EXERCISE REQUIREMENTS: Start at the line below containing "Screen dimensions: 1549x545" and stop at the line containing "Click the arrowhead list scrollbar thumb". Repeat every line of that stretch exactly, and nothing outside it.

◆ ◆ ◆ ◆ ◆ ◆ ◆

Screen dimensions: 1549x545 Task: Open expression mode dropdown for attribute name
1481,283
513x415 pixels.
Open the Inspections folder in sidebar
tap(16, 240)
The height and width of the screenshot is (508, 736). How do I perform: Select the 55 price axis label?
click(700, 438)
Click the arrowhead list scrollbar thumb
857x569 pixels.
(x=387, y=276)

◆ ◆ ◆ ◆ ◆ ◆ ◆

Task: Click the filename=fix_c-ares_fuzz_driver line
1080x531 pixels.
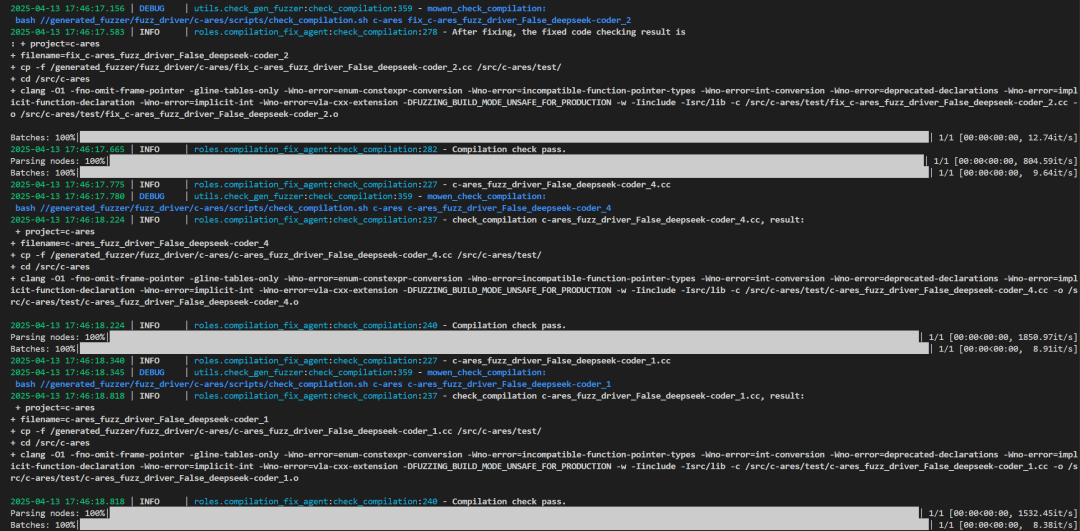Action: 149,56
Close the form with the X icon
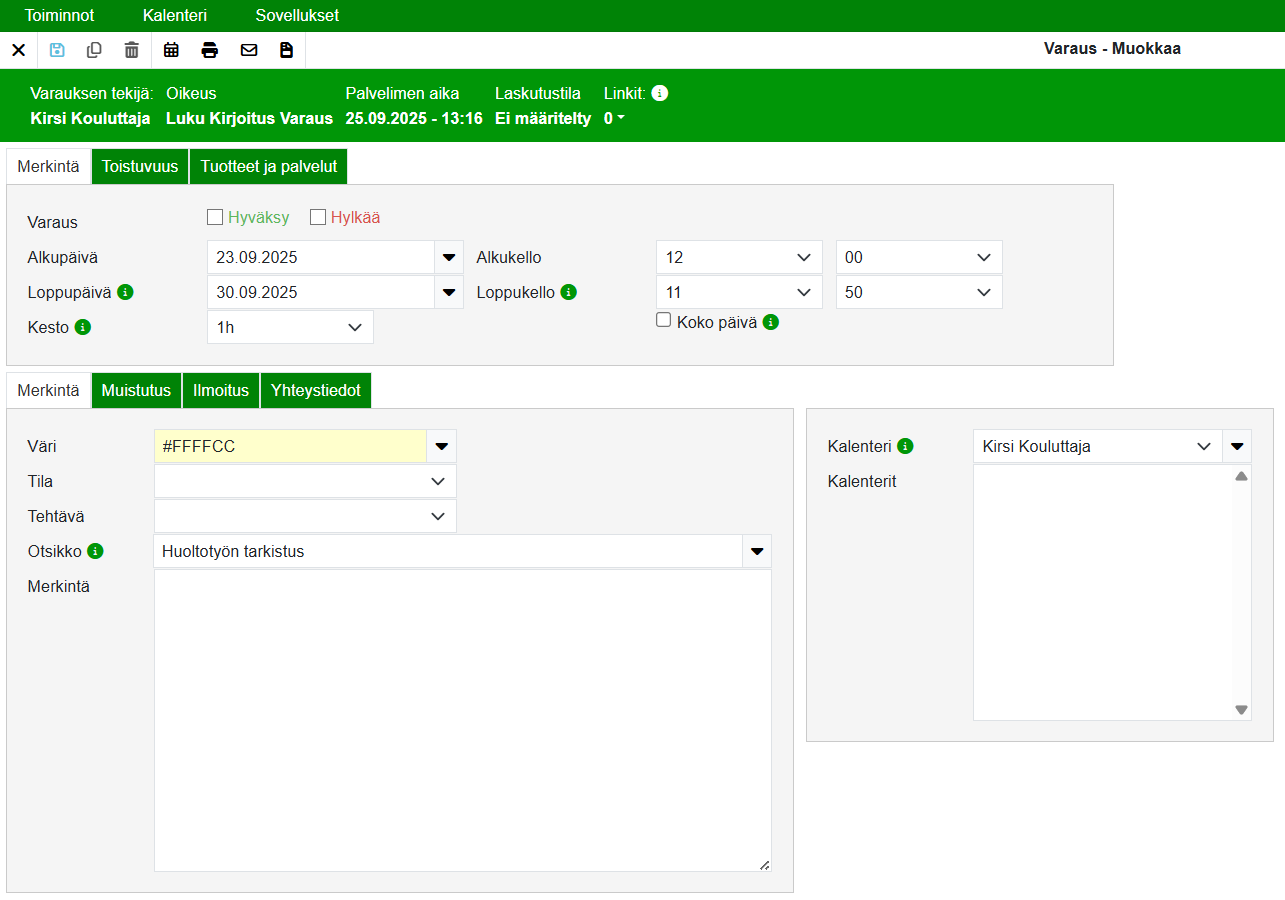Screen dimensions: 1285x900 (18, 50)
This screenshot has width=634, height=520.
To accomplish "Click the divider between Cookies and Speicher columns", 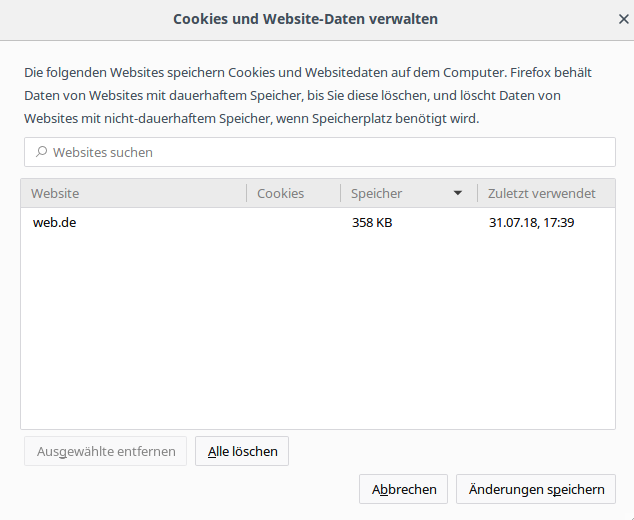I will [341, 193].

◆ ◆ ◆ ◆ ◆ ◆ ◆

RESULT:
Screen dimensions: 1549x545 Task: Open expression mode dropdown for attribute name
1481,283
513x415 pixels.
Open the Inspections folder in sidebar
tap(16, 240)
The height and width of the screenshot is (508, 736). How do I perform: Select the 55 price axis label?
click(700, 438)
Click the arrowhead list scrollbar thumb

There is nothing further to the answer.